Oui mais voilà que depuis peu les assureurs, commencent à éplucher les taux de reprises des services chirurgicaux. Avec l’intention, certes louable, d’améliorer l’efficacité, l’efficience et la rentabilité des services de santé, ces assureurs, dont la dévotion au service des rendements financiers et de la logique commerciale n’est plus à démontrer, produisent une nouvelle fois des raisonnements contre-productifs en termes sanitaires :
- Rechercher le taux de reprise le plus bas en lien avec le volume d’activité le plus grand fera nécessairement augmenter ce dernier et mettra les équipes chirurgicales sous pression, qui risqueront de faire plus d’erreurs, ce qui fera probablement augmenter leur taux de reprise.
- Un service spécialisé dans les interventions délicates sur les patients les plus à risque peut présenter un taux de reprise supérieur mais si ces chirurgiens-ci n’opèrent pas ces patients-là, qui le fera?
- La logique de pénalisation de l’erreur, qui prévaut déjà dans le droit médical, est ainsi renforcée. Or, pour produire des améliorations comparables au domaine aéronautique, les erreurs et les dysfonctionnements doivent être déclarés, acceptés et analysés dans un contexte constructif et non répréhensif.
LE COÛT DU RISQUE
« Si le commandant de bord faisait la liste de toutes les pannes possibles et imaginables à ses passagers avant le décollage, plus personne ne voudrait prendre l’avion. »
Pr. Roger Lerouge
Dans un monde où le risque est omniprésent, et dans une société qui, paradoxalement, ne le tolère plus – en témoigne le poids grandissant des acteurs de l’assurance dans l’économie mondiale – , la gestion du risque est devenue un enjeu majeur et stratégique.
La médecine moderne semble, à juste titre, s’orienter vers une prise en charge très spécifique, et basée sur l’analyse des facteurs de risque individuels.
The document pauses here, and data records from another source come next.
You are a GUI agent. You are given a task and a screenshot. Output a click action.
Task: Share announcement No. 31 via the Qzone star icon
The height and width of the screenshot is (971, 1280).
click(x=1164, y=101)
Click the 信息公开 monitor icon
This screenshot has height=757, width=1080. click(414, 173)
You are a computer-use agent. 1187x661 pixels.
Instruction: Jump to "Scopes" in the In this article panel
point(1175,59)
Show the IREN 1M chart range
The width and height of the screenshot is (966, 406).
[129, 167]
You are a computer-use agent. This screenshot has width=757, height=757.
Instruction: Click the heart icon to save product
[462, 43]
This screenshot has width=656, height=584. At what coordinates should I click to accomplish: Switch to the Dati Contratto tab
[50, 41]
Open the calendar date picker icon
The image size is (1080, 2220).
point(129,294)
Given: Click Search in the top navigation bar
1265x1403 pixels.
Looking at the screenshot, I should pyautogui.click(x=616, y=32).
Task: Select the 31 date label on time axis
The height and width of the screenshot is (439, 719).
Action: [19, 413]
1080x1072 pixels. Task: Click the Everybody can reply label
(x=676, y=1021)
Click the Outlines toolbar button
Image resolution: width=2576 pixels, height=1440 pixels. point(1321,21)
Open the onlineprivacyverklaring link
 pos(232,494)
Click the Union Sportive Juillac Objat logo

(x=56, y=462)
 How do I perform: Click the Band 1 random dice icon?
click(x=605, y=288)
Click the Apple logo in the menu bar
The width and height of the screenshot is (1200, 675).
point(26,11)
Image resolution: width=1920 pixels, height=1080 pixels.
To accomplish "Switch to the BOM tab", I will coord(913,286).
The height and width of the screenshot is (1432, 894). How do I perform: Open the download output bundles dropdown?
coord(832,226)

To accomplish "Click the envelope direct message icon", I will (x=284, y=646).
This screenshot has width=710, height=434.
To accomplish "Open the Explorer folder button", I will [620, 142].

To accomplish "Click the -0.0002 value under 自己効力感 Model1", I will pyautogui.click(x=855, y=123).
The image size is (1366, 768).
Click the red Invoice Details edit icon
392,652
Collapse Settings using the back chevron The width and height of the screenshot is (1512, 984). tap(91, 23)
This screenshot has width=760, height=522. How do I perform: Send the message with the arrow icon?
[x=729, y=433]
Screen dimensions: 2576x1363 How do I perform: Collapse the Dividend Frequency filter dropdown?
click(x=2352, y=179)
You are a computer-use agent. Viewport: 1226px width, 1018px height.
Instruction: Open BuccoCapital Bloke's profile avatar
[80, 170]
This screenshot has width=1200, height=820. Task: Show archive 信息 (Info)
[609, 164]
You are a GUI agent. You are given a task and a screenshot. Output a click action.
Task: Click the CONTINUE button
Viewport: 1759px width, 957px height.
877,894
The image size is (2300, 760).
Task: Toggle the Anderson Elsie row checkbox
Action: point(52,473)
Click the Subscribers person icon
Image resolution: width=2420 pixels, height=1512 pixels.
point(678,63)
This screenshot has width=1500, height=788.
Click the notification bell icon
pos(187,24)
Cette approche a du sens si elle permet définitivement de sortir du cercle infernal de la médecine réparatrice et entrer dans l’ère de la médecine préventive et prédictive.
Oui mais voilà : il y aura toujours des patients dont les facteurs de risque les placent dans des catégories à risque élevé d’échec ou de complication. Ce sont d’ailleurs ces patients qui ont naturellement le plus besoin de soins. Si on suit la logique des assureurs et des juristes, qui voudra les soigner? Seront-ils, demain, parce que leur prise en charge sera jugée trop risquée et/ou trop coûteuse, les exclus des systèmes de soins et d’assurances?
Les sempiternels débats relatifs aux coûts des soins (dentaires plus particulièrement) n’abordent jamais l’aspect du risque médical individuel et de son coût.
La raison est simple : pour la vaste majorité des décideurs politiques, qui n’ont qu’une vision bureaucratique de la médecine et du vivant, la production en matière de santé serait équivalente à la production de n’importe quel autre bien de consommation : rigoureusement standardisée et strictement reproductible.
Mais pour les praticiens qui doivent supporter ce risque au quotidien, seuls des honoraires revalorisés et une mutualisation du risque peuvent permettre de faire face aux échecs et aux complications de manière digne – comprenez : sans avoir à faire repayer le patient.
CONCLUSION
La construction des plans de traitement complexes et multi-disciplinaires nécessite souvent de multiples procédures thérapeutiques pour espérer solutionner des situations bucco-dentaires très compromises. Malheureusement, plus on multiplie les actes plus on multiplie les risques de complications. Ce qui amène certains à penser « qu’il n’y a pas de meilleure dentisterie que pas de dentisterie du tout« .
Comprenez : Moins on se fait soigner et mieux on se porte!